RECORDS SUPPLIED below:
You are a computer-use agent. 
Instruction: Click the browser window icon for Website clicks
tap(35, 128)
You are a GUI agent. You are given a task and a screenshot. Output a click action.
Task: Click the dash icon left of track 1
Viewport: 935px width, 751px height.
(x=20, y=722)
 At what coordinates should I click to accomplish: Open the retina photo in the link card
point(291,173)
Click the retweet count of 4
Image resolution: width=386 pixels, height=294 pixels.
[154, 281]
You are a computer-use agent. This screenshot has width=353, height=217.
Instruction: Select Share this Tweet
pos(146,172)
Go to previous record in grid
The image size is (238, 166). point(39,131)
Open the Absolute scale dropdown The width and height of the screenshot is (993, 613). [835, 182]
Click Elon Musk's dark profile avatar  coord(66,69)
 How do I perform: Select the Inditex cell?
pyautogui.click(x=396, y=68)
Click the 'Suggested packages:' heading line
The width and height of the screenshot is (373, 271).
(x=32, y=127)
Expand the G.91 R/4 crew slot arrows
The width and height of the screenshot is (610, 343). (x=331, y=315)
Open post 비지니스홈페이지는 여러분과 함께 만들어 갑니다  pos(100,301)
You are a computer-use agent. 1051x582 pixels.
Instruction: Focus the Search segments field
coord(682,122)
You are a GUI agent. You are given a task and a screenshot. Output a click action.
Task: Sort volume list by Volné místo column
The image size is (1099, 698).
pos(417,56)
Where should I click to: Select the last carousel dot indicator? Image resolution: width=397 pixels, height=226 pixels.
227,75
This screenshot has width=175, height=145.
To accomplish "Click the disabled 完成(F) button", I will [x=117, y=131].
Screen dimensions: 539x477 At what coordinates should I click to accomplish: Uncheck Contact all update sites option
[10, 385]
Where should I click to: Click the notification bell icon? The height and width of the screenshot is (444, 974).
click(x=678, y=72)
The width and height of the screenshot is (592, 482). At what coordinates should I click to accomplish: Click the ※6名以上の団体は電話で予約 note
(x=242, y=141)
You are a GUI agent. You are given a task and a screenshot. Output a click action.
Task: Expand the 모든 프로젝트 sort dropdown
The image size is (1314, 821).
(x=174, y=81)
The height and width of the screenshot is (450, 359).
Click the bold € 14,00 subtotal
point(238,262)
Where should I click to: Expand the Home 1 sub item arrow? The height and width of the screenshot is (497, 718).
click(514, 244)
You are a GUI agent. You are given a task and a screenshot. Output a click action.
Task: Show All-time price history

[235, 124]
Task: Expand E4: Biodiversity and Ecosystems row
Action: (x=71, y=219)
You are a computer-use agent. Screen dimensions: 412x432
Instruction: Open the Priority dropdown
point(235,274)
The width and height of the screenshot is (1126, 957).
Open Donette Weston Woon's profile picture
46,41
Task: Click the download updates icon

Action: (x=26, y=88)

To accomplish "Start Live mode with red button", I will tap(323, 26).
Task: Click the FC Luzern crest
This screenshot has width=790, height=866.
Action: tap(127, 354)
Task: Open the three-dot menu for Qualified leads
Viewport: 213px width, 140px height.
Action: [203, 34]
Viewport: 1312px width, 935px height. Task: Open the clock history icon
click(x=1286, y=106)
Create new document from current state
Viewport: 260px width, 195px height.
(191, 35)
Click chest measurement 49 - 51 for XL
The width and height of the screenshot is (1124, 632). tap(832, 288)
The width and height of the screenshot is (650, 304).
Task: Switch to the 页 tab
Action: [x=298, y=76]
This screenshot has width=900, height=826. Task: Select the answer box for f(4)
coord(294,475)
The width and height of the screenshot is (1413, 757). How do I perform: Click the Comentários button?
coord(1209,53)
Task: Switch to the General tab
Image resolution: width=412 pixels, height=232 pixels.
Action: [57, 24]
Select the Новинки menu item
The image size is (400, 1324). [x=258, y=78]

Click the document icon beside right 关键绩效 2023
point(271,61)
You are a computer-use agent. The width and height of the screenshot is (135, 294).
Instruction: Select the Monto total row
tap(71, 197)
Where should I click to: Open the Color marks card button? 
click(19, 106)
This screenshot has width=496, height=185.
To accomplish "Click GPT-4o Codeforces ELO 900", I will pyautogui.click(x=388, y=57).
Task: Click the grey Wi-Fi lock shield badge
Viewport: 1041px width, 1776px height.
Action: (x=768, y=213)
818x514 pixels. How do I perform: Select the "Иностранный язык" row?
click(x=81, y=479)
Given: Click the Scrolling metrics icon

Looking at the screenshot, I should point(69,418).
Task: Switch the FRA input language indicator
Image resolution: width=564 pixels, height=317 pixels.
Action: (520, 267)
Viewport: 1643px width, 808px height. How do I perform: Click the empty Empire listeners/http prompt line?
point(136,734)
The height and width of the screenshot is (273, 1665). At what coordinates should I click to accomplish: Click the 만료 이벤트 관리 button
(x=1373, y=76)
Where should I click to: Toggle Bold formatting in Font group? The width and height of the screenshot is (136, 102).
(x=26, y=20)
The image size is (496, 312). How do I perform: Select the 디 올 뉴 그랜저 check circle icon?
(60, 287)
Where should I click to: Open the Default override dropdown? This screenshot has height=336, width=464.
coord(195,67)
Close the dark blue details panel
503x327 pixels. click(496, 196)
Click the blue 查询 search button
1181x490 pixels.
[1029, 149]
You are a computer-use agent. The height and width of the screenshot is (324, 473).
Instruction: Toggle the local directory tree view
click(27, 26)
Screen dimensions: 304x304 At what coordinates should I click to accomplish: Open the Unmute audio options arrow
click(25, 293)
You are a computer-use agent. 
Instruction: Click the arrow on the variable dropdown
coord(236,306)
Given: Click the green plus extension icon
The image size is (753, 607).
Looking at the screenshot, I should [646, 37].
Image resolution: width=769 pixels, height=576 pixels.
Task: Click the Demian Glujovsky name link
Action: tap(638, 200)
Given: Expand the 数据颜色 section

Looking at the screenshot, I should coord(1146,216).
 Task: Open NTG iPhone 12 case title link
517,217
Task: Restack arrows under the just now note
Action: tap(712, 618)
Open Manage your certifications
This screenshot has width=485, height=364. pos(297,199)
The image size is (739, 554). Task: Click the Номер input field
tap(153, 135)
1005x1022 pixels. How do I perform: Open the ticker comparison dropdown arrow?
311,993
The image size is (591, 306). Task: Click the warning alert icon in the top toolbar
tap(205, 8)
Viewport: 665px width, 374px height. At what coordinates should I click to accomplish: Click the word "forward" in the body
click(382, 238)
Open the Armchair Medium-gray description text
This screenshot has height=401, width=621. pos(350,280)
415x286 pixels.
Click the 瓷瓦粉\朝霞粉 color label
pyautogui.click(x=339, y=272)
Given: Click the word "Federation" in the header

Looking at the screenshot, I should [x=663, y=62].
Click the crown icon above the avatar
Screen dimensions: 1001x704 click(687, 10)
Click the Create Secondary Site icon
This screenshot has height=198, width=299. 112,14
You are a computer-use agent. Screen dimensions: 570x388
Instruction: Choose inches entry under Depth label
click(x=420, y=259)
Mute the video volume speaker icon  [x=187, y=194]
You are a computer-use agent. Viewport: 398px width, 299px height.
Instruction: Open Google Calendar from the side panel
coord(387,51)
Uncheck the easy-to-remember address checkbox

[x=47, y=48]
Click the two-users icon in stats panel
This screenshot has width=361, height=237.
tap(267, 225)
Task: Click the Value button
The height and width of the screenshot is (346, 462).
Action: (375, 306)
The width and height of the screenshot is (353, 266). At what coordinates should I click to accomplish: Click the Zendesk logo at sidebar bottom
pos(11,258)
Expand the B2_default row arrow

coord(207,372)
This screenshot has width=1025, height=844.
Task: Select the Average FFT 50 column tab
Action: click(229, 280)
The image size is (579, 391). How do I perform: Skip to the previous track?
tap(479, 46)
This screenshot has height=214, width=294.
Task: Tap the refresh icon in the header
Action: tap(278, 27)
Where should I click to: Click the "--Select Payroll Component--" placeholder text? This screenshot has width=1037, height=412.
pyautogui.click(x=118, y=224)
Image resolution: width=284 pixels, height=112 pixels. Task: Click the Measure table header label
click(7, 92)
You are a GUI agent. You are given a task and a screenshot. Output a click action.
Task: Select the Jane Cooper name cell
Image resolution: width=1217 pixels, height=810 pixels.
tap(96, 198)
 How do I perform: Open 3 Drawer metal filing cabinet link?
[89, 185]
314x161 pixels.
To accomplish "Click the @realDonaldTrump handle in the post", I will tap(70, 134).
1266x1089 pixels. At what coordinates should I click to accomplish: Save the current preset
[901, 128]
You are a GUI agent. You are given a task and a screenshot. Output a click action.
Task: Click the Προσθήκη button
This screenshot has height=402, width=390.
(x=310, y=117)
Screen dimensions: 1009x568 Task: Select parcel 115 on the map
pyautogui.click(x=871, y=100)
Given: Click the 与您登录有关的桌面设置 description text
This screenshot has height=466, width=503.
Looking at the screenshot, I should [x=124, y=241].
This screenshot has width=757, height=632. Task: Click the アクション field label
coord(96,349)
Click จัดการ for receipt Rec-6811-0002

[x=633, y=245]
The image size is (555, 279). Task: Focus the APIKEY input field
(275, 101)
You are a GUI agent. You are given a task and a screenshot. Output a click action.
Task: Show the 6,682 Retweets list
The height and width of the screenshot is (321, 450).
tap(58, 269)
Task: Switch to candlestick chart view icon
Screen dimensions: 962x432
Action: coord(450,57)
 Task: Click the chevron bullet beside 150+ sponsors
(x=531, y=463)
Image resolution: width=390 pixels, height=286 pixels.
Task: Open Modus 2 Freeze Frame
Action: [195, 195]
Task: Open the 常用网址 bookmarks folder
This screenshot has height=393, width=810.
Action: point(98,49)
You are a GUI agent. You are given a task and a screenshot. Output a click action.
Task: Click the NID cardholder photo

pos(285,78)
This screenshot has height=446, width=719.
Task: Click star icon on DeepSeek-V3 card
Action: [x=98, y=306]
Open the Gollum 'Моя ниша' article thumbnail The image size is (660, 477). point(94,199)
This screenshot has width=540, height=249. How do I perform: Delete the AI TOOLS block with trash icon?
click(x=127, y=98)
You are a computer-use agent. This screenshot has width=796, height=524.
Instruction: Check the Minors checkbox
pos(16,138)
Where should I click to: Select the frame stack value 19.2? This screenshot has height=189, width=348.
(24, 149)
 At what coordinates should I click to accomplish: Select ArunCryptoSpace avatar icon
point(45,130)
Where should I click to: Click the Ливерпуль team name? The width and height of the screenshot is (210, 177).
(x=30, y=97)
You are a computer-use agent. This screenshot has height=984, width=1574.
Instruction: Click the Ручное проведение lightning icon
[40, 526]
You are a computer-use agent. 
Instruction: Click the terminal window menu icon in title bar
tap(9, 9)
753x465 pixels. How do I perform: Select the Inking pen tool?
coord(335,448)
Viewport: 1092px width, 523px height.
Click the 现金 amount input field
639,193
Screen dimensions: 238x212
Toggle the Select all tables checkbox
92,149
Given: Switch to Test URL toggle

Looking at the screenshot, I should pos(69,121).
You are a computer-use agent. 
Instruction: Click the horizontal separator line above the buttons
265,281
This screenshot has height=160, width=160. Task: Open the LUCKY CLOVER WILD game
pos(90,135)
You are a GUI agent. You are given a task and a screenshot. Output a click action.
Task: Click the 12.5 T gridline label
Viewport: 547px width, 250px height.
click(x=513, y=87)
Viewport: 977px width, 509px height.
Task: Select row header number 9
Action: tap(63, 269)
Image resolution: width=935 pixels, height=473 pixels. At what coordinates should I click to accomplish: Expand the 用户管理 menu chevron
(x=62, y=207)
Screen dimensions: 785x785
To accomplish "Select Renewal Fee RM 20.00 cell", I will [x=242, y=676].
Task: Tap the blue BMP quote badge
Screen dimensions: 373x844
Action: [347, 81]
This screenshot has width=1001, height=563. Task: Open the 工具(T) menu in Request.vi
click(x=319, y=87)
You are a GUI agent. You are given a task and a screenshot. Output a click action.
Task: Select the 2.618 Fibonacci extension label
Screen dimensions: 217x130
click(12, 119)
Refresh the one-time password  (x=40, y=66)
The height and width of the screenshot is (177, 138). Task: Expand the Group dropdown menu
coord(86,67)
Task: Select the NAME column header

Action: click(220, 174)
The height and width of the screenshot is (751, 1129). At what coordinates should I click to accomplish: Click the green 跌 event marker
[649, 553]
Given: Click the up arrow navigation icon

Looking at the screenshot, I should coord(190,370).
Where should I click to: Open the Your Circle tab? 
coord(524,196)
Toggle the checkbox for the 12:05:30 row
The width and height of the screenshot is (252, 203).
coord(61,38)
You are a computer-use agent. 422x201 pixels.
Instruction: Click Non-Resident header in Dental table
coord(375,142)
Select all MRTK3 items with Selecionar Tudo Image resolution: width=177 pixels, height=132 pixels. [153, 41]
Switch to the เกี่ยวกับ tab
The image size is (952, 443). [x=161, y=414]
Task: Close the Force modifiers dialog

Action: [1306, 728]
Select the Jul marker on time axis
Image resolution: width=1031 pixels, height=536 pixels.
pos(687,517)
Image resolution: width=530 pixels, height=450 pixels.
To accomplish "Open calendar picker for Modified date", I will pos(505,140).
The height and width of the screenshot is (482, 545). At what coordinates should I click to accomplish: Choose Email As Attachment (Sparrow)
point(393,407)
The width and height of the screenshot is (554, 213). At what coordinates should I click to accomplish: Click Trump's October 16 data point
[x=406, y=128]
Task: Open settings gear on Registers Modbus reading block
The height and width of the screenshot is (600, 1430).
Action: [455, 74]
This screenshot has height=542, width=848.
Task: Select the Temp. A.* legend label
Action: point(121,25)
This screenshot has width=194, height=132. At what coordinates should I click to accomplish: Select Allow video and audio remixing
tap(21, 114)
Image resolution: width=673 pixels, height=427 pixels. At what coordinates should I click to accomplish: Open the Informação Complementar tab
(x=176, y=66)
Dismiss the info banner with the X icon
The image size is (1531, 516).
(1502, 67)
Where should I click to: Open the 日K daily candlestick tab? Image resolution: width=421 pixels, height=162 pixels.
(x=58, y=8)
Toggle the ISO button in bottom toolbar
End of RECORDS SUPPLIED.
**WHAT YOU WILL DO**
Where the string "post" occurs in a line above, count that line, and report solely the final figure.

**SOLUTION BELOW**
2